One of the most significant factors influencing how often you get sick (like catching a cold or flu) and the severity of your symptoms is whether you are physically active on a regular basis.  Regular, moderate activity significantly strengthens your immune system and cuts your risk of illness by as much as 50%.  It boosts the activity of immune cells, including “Natural Killer” cells, which are potent weapons against viruses that lead to infection.

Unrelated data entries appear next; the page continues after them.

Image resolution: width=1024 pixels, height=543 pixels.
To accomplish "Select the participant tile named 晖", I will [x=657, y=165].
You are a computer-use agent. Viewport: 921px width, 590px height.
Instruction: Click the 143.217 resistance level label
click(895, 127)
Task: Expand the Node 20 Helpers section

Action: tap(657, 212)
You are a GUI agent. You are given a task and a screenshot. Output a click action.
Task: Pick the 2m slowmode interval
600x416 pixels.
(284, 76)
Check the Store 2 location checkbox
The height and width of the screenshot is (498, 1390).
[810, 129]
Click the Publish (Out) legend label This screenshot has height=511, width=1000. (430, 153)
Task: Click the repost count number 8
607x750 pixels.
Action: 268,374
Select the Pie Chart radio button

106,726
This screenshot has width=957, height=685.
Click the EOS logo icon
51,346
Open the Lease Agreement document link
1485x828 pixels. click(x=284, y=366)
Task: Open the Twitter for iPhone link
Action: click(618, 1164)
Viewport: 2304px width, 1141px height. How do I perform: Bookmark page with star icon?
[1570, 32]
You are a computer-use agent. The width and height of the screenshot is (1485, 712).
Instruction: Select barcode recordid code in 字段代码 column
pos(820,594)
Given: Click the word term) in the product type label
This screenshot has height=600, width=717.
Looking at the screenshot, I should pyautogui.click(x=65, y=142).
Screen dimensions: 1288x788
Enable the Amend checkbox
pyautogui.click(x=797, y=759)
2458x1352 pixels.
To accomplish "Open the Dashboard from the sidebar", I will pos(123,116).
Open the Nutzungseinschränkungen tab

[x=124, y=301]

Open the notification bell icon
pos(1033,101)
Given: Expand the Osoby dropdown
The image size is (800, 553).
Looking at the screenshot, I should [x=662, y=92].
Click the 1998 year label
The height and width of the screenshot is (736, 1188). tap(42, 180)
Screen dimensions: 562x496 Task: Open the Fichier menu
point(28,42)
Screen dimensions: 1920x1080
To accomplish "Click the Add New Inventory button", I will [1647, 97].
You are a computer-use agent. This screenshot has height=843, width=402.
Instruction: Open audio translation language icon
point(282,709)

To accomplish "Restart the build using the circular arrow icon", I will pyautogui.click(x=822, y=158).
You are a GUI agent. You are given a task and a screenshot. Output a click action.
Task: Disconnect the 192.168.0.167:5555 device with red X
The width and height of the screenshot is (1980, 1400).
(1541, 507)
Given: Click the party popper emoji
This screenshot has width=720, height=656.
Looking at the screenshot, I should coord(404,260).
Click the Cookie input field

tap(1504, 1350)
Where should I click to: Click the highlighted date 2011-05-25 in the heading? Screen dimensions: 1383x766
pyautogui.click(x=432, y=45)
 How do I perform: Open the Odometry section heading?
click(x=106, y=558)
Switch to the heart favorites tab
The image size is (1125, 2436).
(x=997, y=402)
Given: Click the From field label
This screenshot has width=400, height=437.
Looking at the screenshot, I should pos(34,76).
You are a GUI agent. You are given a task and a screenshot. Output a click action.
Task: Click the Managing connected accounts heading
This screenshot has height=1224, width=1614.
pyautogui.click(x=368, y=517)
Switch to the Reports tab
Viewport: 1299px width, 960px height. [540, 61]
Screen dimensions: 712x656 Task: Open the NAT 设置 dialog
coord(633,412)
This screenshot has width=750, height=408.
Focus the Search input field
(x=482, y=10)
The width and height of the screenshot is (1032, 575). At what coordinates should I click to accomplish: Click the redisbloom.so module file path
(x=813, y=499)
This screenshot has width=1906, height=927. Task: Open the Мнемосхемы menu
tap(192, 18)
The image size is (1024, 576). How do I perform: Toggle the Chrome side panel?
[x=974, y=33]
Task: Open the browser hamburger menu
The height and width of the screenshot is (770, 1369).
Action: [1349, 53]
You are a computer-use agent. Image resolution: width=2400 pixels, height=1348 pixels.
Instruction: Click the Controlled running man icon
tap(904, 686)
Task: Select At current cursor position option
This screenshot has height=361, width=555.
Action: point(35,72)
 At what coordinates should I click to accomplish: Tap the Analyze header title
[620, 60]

How Active Do You Need To Be?

The Canadian Society for Exercise Physiology recommends that adults accumulate at least 150 minutes (2.5 hours) per week of moderate-to-vigorous-intensity aerobic physical activity a week in bouts of 10 minutes or more.  Muscle and bone strengthening activities using major muscle groups is also recommended, at least twice a week.  This includes activities such as lifting weights or doing push-ups or sit-ups.  Children and teens are encouraged to get at least an hour of activity daily.  The Canadian guidelines are consistent with other major health organizations around the world, including the World Health Organization and the U.S. Department of Health and Human Services Guidelines for Americans.  The majority of adults and kids today do not meet these guidelines.  For maintenance of a healthy body weight, good research supports getting at least 60 minutes of activity each day.     

Running Not Required

Joan Rivers said “the first time I see a jogger smiling, I’ll consider it.”  I myself have always preferred walking to running, although I definitely walk at a very brisk pace.  The good news is both walking and running appear to provide similar health benefits.  Researchers from Lawrence Berkeley National Laboratory in California compared the health of 33,000 runners to almost 16,000 walkers over a period of almost 6 years.  They found that, walking briskly lowered the risk of high blood pressure, high cholesterol and diabetes as much as running did, as long as the amount of energy expended (calories burned) was the same (the walkers, therefore had to walk longer to burn the same amount of calories).  They also found that the more the runners ran and the more the walkers walked, the greater the health benefits for both.  This is great news.  Walking is the most accessible, prevalent and well-liked method of physical activity.  Just make sure that when you walk, you walk at a fairly brisk pace.  Other research has shown that walking pace is more important to health than walking distance.

I Love Playing Hockey!!!

I shouldn’t even have to say this, because it’s so obvious, but I will.  When it comes to physical activity finding an activity you enjoy and one that fits into your lifestyle is critical.  When I was a new mother I joined a gym that had a daycare.  When my kids got bigger and my work schedule became more demanding having a treadmill and weights in my basement was ideal.  Today, I hike most days in the ravine near my home/office.  It’s convenient and I love being in nature.  Playing hockey in the winter and kayaking in the summer are also favourite pastimes for me.  Dancing anytime (including in my living room on any given day!) is another way I stay active.  Find what works for you and then as Nike says “just do it!”

Everything Counts!

Take the stairs, instead of the escalator.  Rake the leaves, instead of using a leaf blower.  Walk into the store, instead of going through the drive-thru.  Every single time you move your body, your body says thank you!!!  Make movement a part of your life.

Lessons Learned:

Regular physical activity is essential to optimal health and enjoyment of life.  Lack of activity creates disease and shortens lives.  Make every day an active day!  The human body was designed to move.